Gösterilen metin.
____

Bunu demeye gelmiştim :smiley: Ama aklın yolu bir, gören gözler bir tabii.

Yerli fantazya yazarlarımız beni bu konuda çok rahatsız ediyor. Kitabını okuduğum yazarı tanımak istemez oldum. Herkes birer tanrı, hepsi dokunulmaz, en ufak eleştiride yerli fantazyanın gelişmesine engel oluyorsunuz sözleri hakim.

O egoların büyüklüklerini bir de çalıştıkları yayınevlerinden dinledim de abov, bir daha duymak istemiyorum.

Çağdaş Türk Edebiyatı ayağındaysa son yıllarda tanıdığım yazarlara açıkça sevgi besliyorum.

Genele bakınca Buket Uzuner’in bir röportajında dediği şey geliyor aklıma: “Biz yazarlar bir araya gelince edebiyat konuştuğumuz sanılıyor ama tek yaptığımız birbirimize kendi kitaplarımızı övmek”

Tekrar ediyorum, artık kitabını okuduğum yazarı tanımak istemiyorum.

13 Beğeni

Bu malesef Türkiye’nin sorunu. Mütevazı ve tevazu sahibi olmak zayıflık olarak kabul edilir bizde. Alçakgönüllülük bizim ülkede pirim yapmaz. Yurtdışında bizimkilerden kat be kat nitelikli, kat be kat kaliteli ve kat be kat yetenekli adamlar o kadar mütevazı davranıyorlar ki biz çevremizden göremediğimiz için alışmamışız, şaşırıyoruz.

Haliyle bu sadece Modern Türk Edebiyatı ile sınırlı değil. Ben uzun süredir müzik işeri ile ilgileniyorum. Aynı kibir ve ego mastürbasyonu Türk Müzik piyasasında da var. Hatta sizi temin ederim ki müzik piyasası çok daha beter. Fantastik türünde yazan tüm Türk yazarların egolarını kibirlerini toplayın, bir tane “Bluescu Abi” egosu etmez :smile: 40’lı 50’li yaşlarda adamlar Justin Bieber egosu ile takılıyorlar.

Sanırım eski nesil çok ezildiği, yeni nesil de çok şımartıldığı için “tevazu” kavramını bilemiyor.

6 Beğeni

Sevdiğim şu sözü paylaşmak istiyorum.
“İlim ilim bilmektir.
İlim kendin bilmektir.”

Önce kendini bilmeli, özüne inmeli insan. Biz her şeyi bildiğimizi, herkesi tanıdığımızı sandığımız için mi böyleyiz, daha kendimizi tanımazken. Kibir sadece gelişime engel koyan bir taştır.

____

Eldeki veriler.

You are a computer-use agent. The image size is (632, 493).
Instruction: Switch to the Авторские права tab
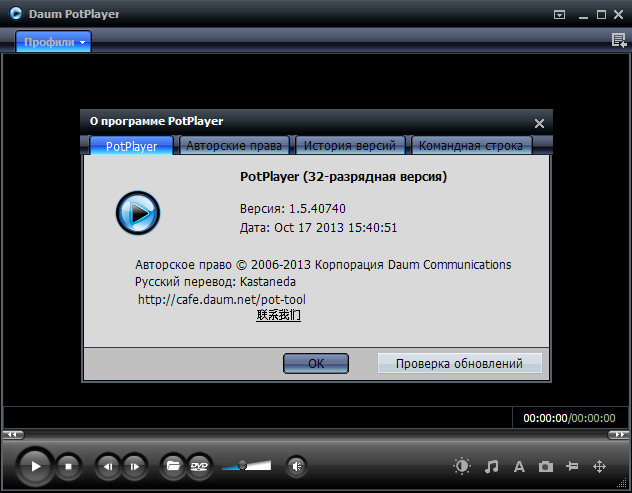pyautogui.click(x=235, y=146)
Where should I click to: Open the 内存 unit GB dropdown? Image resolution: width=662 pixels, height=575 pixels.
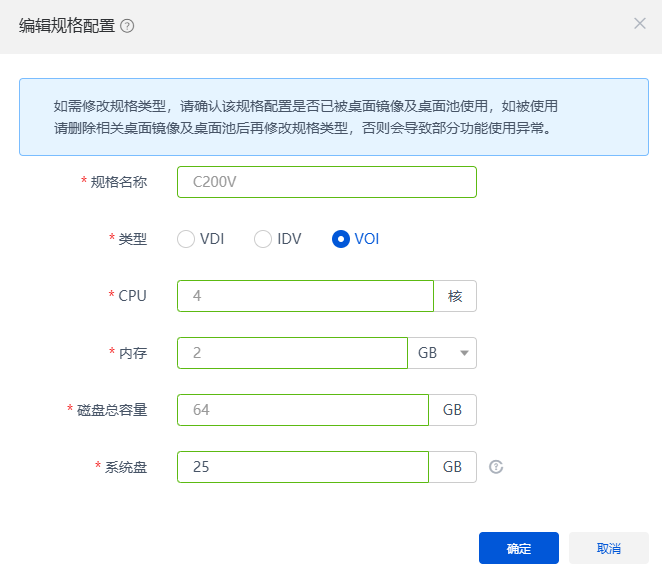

____

Verilen görev.
Yazarlardaki kibir üzerine olan metinde "O egoların büyüklüklerini" sözlerinden "için alışmamışız, şaşırıyoruz." sözlerine kadar uzanan kısmı hiç değiştirmeden döndürür müsün?

Görevin sonucu.
O egoların büyüklüklerini bir de çalıştıkları yayınevlerinden dinledim de abov, bir daha duymak istemiyorum.

Çağdaş Türk Edebiyatı ayağındaysa son yıllarda tanıdığım yazarlara açıkça sevgi besliyorum.

Genele bakınca Buket Uzuner’in bir röportajında dediği şey geliyor aklıma: “Biz yazarlar bir araya gelince edebiyat konuştuğumuz sanılıyor ama tek yaptığımız birbirimize kendi kitaplarımızı övmek”

Tekrar ediyorum, artık kitabını okuduğum yazarı tanımak istemiyorum.

13 Beğeni

Bu malesef Türkiye’nin sorunu. Mütevazı ve tevazu sahibi olmak zayıflık olarak kabul edilir bizde. Alçakgönüllülük bizim ülkede pirim yapmaz. Yurtdışında bizimkilerden kat be kat nitelikli, kat be kat kaliteli ve kat be kat yetenekli adamlar o kadar mütevazı davranıyorlar ki biz çevremizden göremediğimiz için alışmamışız, şaşırıyoruz.